--- START ---

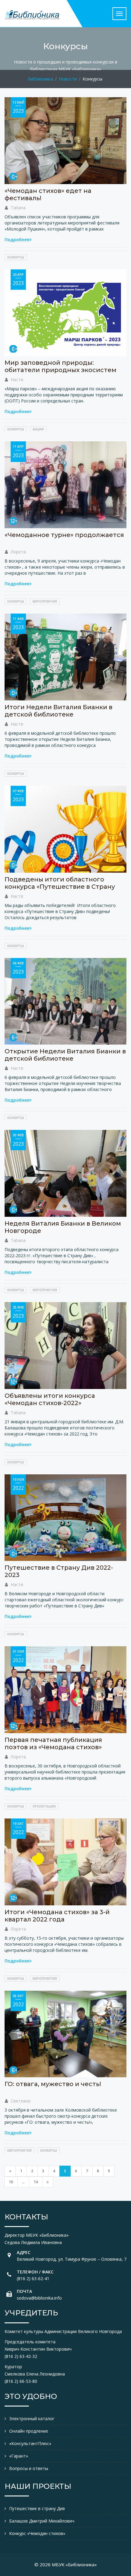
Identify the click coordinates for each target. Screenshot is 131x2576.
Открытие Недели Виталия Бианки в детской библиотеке (65, 1055)
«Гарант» (18, 2456)
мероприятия (45, 601)
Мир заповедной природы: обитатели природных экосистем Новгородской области (60, 370)
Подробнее (17, 239)
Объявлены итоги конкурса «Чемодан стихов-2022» (50, 1399)
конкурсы (15, 257)
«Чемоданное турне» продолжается (64, 535)
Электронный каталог (32, 2418)
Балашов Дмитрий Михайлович (41, 2521)
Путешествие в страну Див (37, 2508)
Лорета (18, 552)
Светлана (20, 2101)
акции (38, 429)
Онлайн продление (28, 2431)
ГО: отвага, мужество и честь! (53, 2084)
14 (36, 2181)
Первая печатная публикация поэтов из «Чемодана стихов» (53, 1743)
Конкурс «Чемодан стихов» (37, 2533)
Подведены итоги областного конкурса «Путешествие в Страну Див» (60, 887)
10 (11, 2181)
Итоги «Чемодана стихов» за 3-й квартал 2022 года (57, 1915)
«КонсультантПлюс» (30, 2443)
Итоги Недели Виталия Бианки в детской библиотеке (58, 710)
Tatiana (18, 207)
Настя (17, 379)
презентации (44, 1806)
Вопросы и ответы (28, 2468)
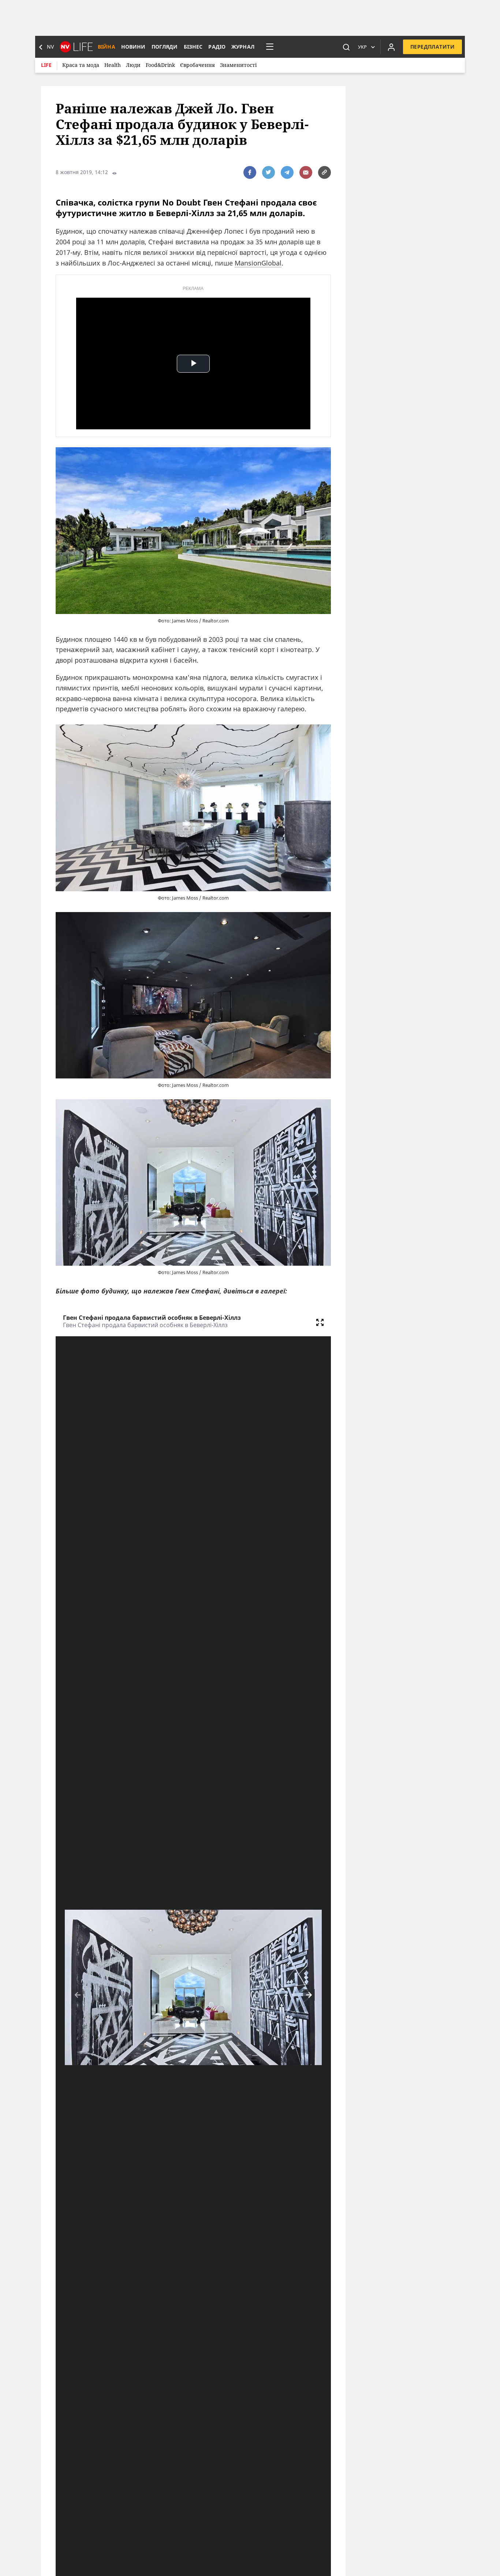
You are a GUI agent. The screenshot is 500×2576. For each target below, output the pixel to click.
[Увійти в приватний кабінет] (391, 46)
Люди (133, 64)
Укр (362, 47)
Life (46, 64)
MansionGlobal (258, 263)
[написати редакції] (305, 172)
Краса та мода (80, 64)
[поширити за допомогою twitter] (268, 172)
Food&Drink (160, 64)
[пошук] (346, 47)
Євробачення (197, 64)
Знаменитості (238, 64)
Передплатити (432, 46)
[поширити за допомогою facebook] (249, 172)
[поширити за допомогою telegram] (287, 172)
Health (112, 64)
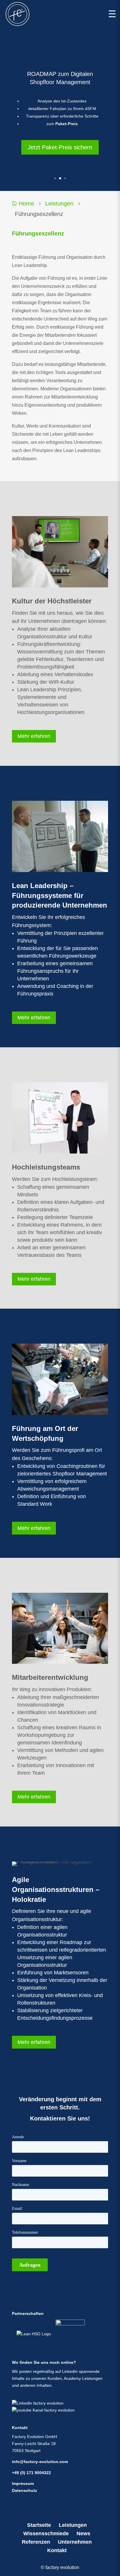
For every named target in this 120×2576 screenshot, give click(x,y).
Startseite (39, 2525)
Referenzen (36, 2542)
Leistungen (59, 203)
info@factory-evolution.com (40, 2461)
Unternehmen (75, 2542)
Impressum (23, 2483)
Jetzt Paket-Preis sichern (60, 147)
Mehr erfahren (33, 736)
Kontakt (57, 2550)
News (83, 2533)
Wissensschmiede (46, 2533)
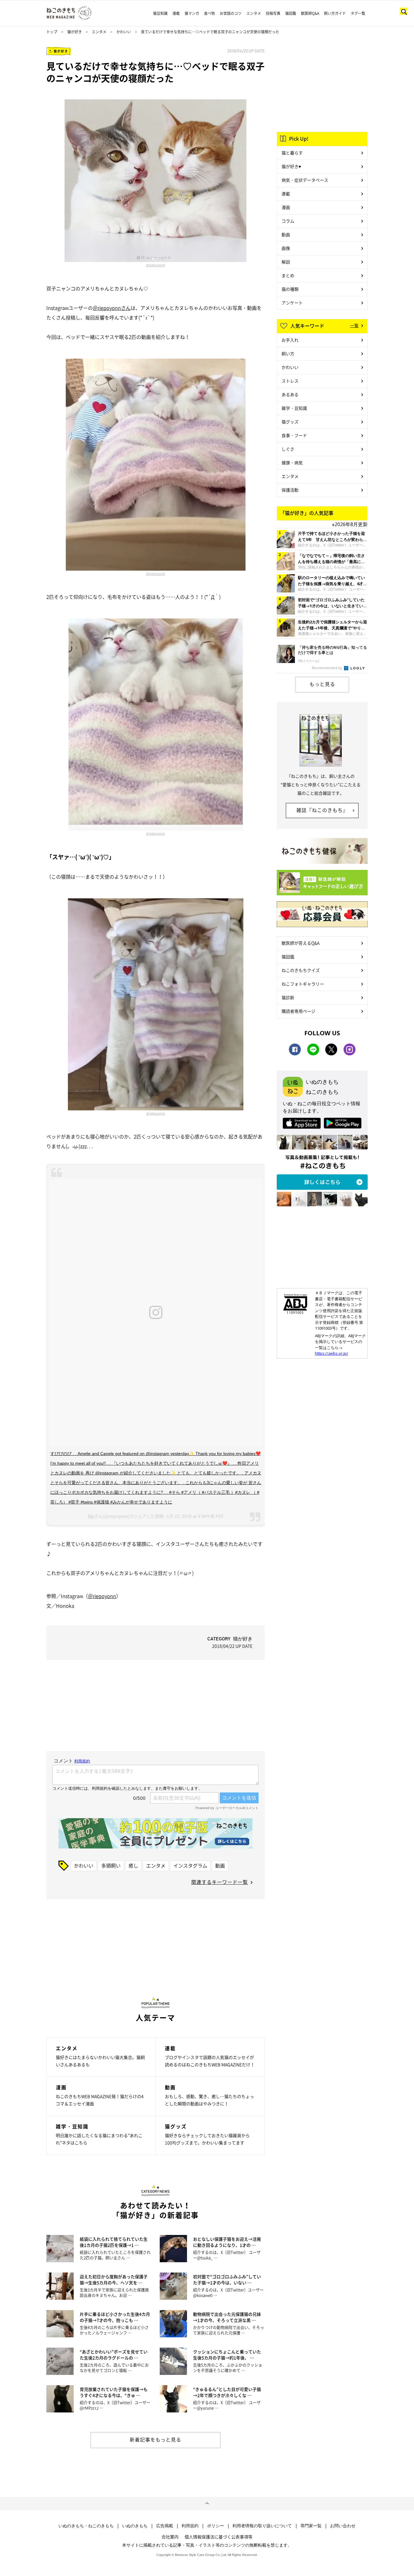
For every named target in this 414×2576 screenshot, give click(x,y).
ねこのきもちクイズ (301, 970)
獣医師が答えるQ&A (300, 943)
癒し (133, 1865)
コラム (288, 221)
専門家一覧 (311, 2526)
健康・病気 (292, 462)
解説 (286, 262)
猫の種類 (290, 289)
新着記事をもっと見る (155, 2439)
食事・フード (294, 435)
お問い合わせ (343, 2526)
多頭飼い (111, 1865)
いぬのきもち (135, 2526)
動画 (220, 1865)
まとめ (288, 275)
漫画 (286, 207)
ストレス (290, 381)
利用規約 (190, 2526)
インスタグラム (190, 1865)
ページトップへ (207, 2503)
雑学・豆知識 (294, 408)
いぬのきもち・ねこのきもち (86, 2526)
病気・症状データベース (305, 180)
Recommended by (327, 667)
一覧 (354, 325)
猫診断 (288, 997)
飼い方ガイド (335, 13)
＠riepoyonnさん (112, 307)
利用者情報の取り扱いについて (262, 2526)
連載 (176, 13)
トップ (51, 32)
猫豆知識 (160, 13)
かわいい (123, 32)
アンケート (292, 303)
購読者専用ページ (299, 1011)
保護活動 (290, 490)
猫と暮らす (292, 153)
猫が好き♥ (291, 166)
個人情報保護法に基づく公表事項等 (218, 2537)
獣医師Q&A (310, 13)
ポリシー (215, 2526)
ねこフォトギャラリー (303, 984)
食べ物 (209, 13)
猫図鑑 (290, 13)
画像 (286, 248)
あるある (290, 394)
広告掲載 (164, 2526)
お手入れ (290, 340)
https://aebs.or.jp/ (331, 1353)
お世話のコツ (231, 13)
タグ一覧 (358, 13)
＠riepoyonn (155, 265)
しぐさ (288, 449)
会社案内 (170, 2537)
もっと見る (322, 684)
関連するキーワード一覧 (219, 1881)
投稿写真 (273, 13)
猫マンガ (192, 13)
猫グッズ (290, 422)
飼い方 (288, 353)
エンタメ (253, 13)
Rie (91, 1516)
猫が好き (74, 32)
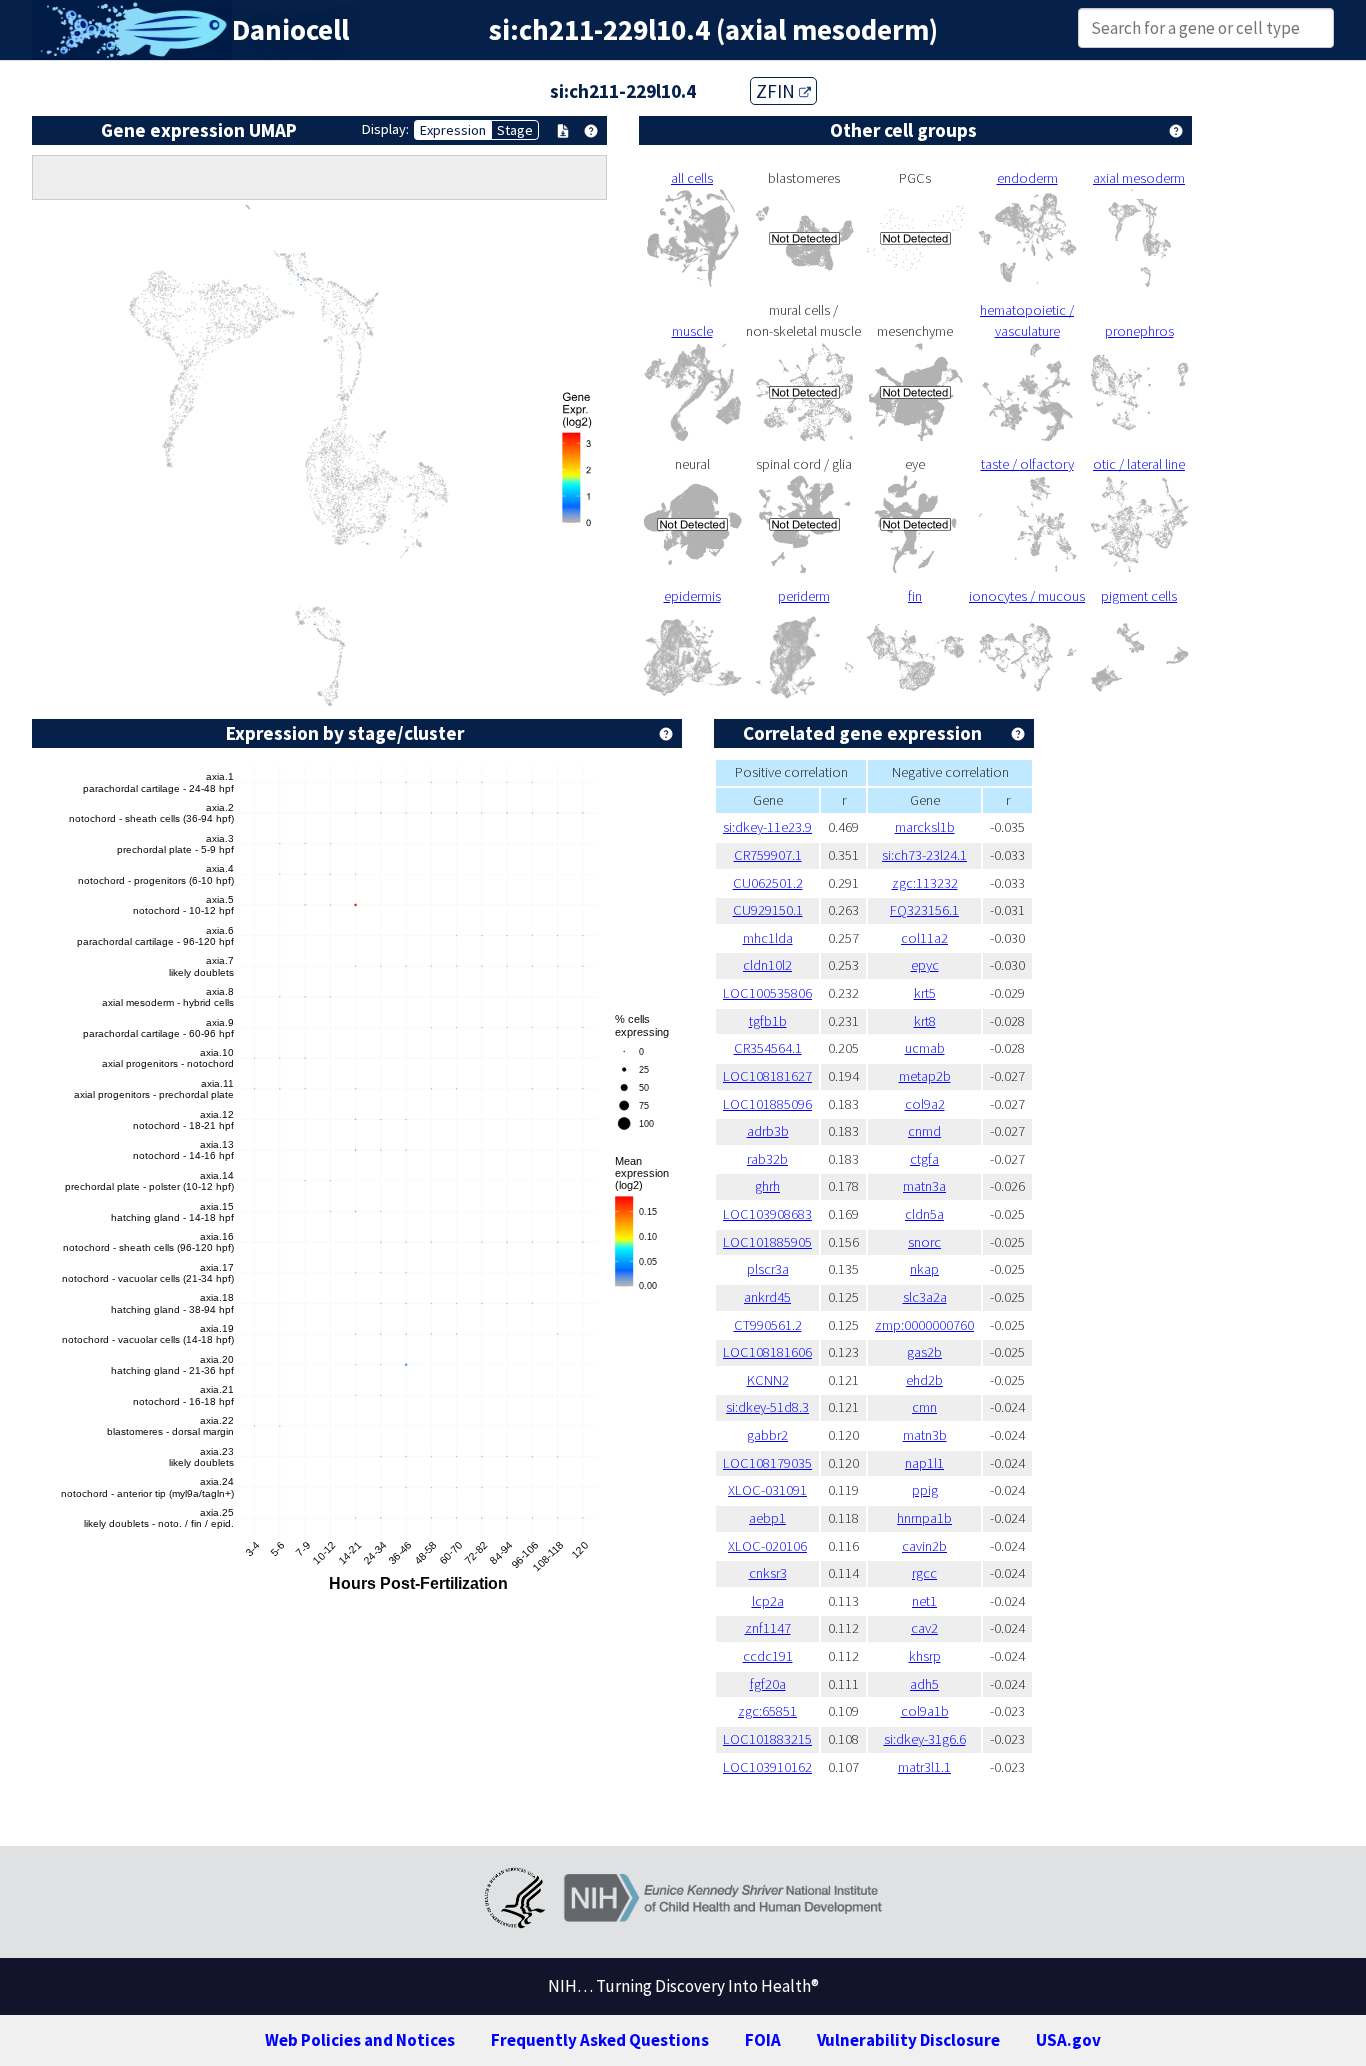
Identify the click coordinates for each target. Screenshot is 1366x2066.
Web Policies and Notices (360, 2040)
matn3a (924, 1186)
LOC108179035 (767, 1463)
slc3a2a (925, 1297)
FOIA (763, 2040)
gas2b (924, 1352)
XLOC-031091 (767, 1490)
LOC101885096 (767, 1104)
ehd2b (924, 1380)
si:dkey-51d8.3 (767, 1407)
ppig (925, 1490)
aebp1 (767, 1518)
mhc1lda (768, 938)
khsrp (925, 1656)
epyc (925, 965)
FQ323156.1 (924, 910)
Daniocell (290, 30)
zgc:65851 (767, 1711)
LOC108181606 (767, 1352)
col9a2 (925, 1104)
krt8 (925, 1021)
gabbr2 (767, 1435)
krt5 (925, 993)
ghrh (767, 1186)
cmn (924, 1407)
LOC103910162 (767, 1767)
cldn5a (924, 1214)
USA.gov (1068, 2040)
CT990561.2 (768, 1325)
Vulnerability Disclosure (908, 2040)
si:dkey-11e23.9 (767, 827)
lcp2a (768, 1601)
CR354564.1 (768, 1048)
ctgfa (924, 1159)
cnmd (924, 1131)
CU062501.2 (768, 883)
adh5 (924, 1684)
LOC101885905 (767, 1242)
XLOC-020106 (767, 1546)
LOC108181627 (767, 1076)
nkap (924, 1269)
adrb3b (768, 1131)
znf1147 (768, 1628)
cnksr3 (768, 1573)
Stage (515, 130)
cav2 (924, 1628)
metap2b (925, 1076)
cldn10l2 (767, 965)
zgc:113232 (925, 883)
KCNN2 (768, 1380)
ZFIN (777, 91)
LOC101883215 (767, 1739)
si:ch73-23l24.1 (924, 855)
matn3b (925, 1435)
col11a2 (924, 938)
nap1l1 (924, 1463)
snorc (924, 1242)
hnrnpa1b (924, 1518)
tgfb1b (768, 1021)
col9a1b (925, 1711)
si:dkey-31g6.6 (925, 1739)
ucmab (925, 1048)
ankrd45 (767, 1297)
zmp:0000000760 (924, 1325)
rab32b (767, 1159)
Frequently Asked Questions (600, 2040)
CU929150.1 (768, 910)
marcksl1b (925, 827)
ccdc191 (768, 1656)
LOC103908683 (767, 1214)
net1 (924, 1601)
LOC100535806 (767, 993)
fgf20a (768, 1684)
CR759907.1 (768, 855)
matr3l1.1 (924, 1767)
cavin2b (924, 1546)
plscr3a (768, 1269)
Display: (385, 129)
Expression (453, 130)
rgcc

--- END ---

• [TASK REQUIREMENTS]:
Print the material again, unchanged, without its pictures.

• [WRITTEN SOLUTION]:
Identify the click coordinates for each target. Screenshot is 131x2576.
Открытие Недели Виталия Бианки в детской библиотеке (65, 1055)
«Гарант» (18, 2456)
мероприятия (45, 601)
Мир заповедной природы: обитатели природных экосистем Новгородской области (60, 370)
Подробнее (17, 239)
Объявлены итоги конкурса «Чемодан стихов-2022» (50, 1399)
конкурсы (15, 257)
«Чемоданное турне» продолжается (64, 535)
Электронный каталог (32, 2418)
Балашов Дмитрий Михайлович (41, 2521)
Путешествие в страну Див (37, 2508)
Лорета (18, 552)
Светлана (20, 2101)
акции (38, 429)
Онлайн продление (28, 2431)
ГО: отвага, мужество и честь! (53, 2084)
14 (36, 2181)
Первая печатная публикация поэтов из «Чемодана стихов» (53, 1743)
Конкурс «Чемодан стихов» (37, 2533)
Подведены итоги областного конкурса «Путешествие в Страну Див» (60, 887)
10 (11, 2181)
Итоги «Чемодана стихов» за 3-й квартал 2022 года (57, 1915)
«КонсультантПлюс» (30, 2443)
Итоги Недели Виталия Бианки в детской библиотеке (58, 710)
Tatiana (18, 207)
Настя (17, 379)
презентации (44, 1806)
Вопросы и ответы (28, 2468)
You are a GUI agent. The screenshot is 500×2576. For each target below, output the pixel to click.
[Увійти в приватний кабінет] (391, 46)
Люди (133, 64)
Укр (362, 47)
Life (46, 64)
MansionGlobal (258, 263)
[написати редакції] (305, 172)
Краса та мода (80, 64)
[поширити за допомогою twitter] (268, 172)
Food&Drink (160, 64)
[пошук] (346, 47)
Євробачення (197, 64)
Знаменитості (238, 64)
Передплатити (432, 46)
[поширити за допомогою facebook] (249, 172)
[поширити за допомогою telegram] (287, 172)
Health (112, 64)
For every named target in this 120×2576 screenshot, give click(x,y).
Startseite (39, 2525)
Referenzen (36, 2542)
Leistungen (59, 203)
info@factory-evolution.com (40, 2461)
Unternehmen (75, 2542)
Impressum (23, 2483)
Jetzt Paket-Preis sichern (60, 147)
Mehr erfahren (33, 736)
Kontakt (57, 2550)
News (83, 2533)
Wissensschmiede (46, 2533)
For every named target in this 414×2576 screenshot, give click(x,y).
ねこのきもちクイズ (301, 970)
獣医師が答えるQ&A (300, 943)
癒し (133, 1865)
コラム (288, 221)
専門家一覧 (311, 2526)
健康・病気 (292, 462)
解説 (286, 262)
猫の種類 (290, 289)
新着記事をもっと見る (155, 2439)
食事・フード (294, 435)
お問い合わせ (343, 2526)
多頭飼い (111, 1865)
いぬのきもち (135, 2526)
動画 (220, 1865)
まとめ (288, 275)
漫画 (286, 207)
ストレス (290, 381)
利用規約 (190, 2526)
インスタグラム (190, 1865)
ページトップへ (207, 2503)
雑学・豆知識 (294, 408)
いぬのきもち・ねこのきもち (86, 2526)
病気・症状データベース (305, 180)
Recommended by (327, 667)
一覧 (354, 325)
猫診断 (288, 997)
飼い方ガイド (335, 13)
＠riepoyonnさん (112, 307)
利用者情報の取り扱いについて (262, 2526)
連載 (176, 13)
トップ (51, 32)
猫豆知識 (160, 13)
かわいい (123, 32)
アンケート (292, 303)
購読者専用ページ (299, 1011)
保護活動 (290, 490)
猫と暮らす (292, 153)
猫が好き♥ (291, 166)
個人情報保護法に基づく公表事項等 (218, 2537)
獣医師Q&A (310, 13)
ポリシー (215, 2526)
ねこフォトギャラリー (303, 984)
食べ物 (209, 13)
猫図鑑 (290, 13)
画像 (286, 248)
あるある (290, 394)
広告掲載 (164, 2526)
お手入れ (290, 340)
https://aebs.or.jp/ (331, 1353)
お世話のコツ (231, 13)
タグ一覧 (358, 13)
＠riepoyonn (155, 265)
しぐさ (288, 449)
会社案内 (170, 2537)
もっと見る (322, 684)
関連するキーワード一覧 (219, 1881)
投稿写真 (273, 13)
猫マンガ (192, 13)
猫グッズ (290, 422)
飼い方 (288, 353)
エンタメ (253, 13)
Rie (91, 1516)
猫が好き (74, 32)
Identify the click coordinates for each target. Screenshot is 1366x2066.
Web Policies and Notices (360, 2040)
matn3a (924, 1186)
LOC108179035 (767, 1463)
slc3a2a (925, 1297)
FOIA (763, 2040)
gas2b (924, 1352)
XLOC-031091 (767, 1490)
LOC101885096 (767, 1104)
ehd2b (924, 1380)
si:dkey-51d8.3 (767, 1407)
ppig (925, 1490)
aebp1 (767, 1518)
mhc1lda (768, 938)
khsrp (925, 1656)
epyc (925, 965)
FQ323156.1 (924, 910)
Daniocell (290, 30)
zgc:65851 (767, 1711)
LOC108181606 (767, 1352)
col9a2 (925, 1104)
krt8 (925, 1021)
gabbr2 (767, 1435)
krt5 (925, 993)
ghrh (767, 1186)
cmn (924, 1407)
LOC103910162 (767, 1767)
cldn5a (924, 1214)
USA.gov (1068, 2040)
CT990561.2 (768, 1325)
Vulnerability Disclosure (908, 2040)
si:dkey-11e23.9 (767, 827)
lcp2a (768, 1601)
CR354564.1 (768, 1048)
ctgfa (924, 1159)
cnmd (924, 1131)
CU062501.2 (768, 883)
adh5 (924, 1684)
LOC101885905 (767, 1242)
XLOC-020106 (767, 1546)
LOC108181627 (767, 1076)
nkap (924, 1269)
adrb3b (768, 1131)
znf1147 (768, 1628)
cnksr3 (768, 1573)
Stage (515, 130)
cav2 (924, 1628)
metap2b (925, 1076)
cldn10l2 (767, 965)
zgc:113232 (925, 883)
KCNN2 (768, 1380)
ZFIN (777, 91)
LOC101883215 (767, 1739)
si:ch73-23l24.1 (924, 855)
matn3b (925, 1435)
col11a2 (924, 938)
nap1l1 (924, 1463)
snorc (924, 1242)
hnrnpa1b (924, 1518)
tgfb1b (768, 1021)
col9a1b (925, 1711)
si:dkey-31g6.6 (925, 1739)
ucmab (925, 1048)
ankrd45 (767, 1297)
zmp:0000000760 (924, 1325)
rab32b (767, 1159)
Frequently Asked Questions (600, 2040)
CU929150.1 (768, 910)
marcksl1b (925, 827)
ccdc191 (768, 1656)
LOC103908683 (767, 1214)
net1 (924, 1601)
LOC100535806 (767, 993)
fgf20a (768, 1684)
CR759907.1 (768, 855)
matr3l1.1 (924, 1767)
cavin2b (924, 1546)
plscr3a (768, 1269)
Display: (385, 129)
Expression (453, 130)
rgcc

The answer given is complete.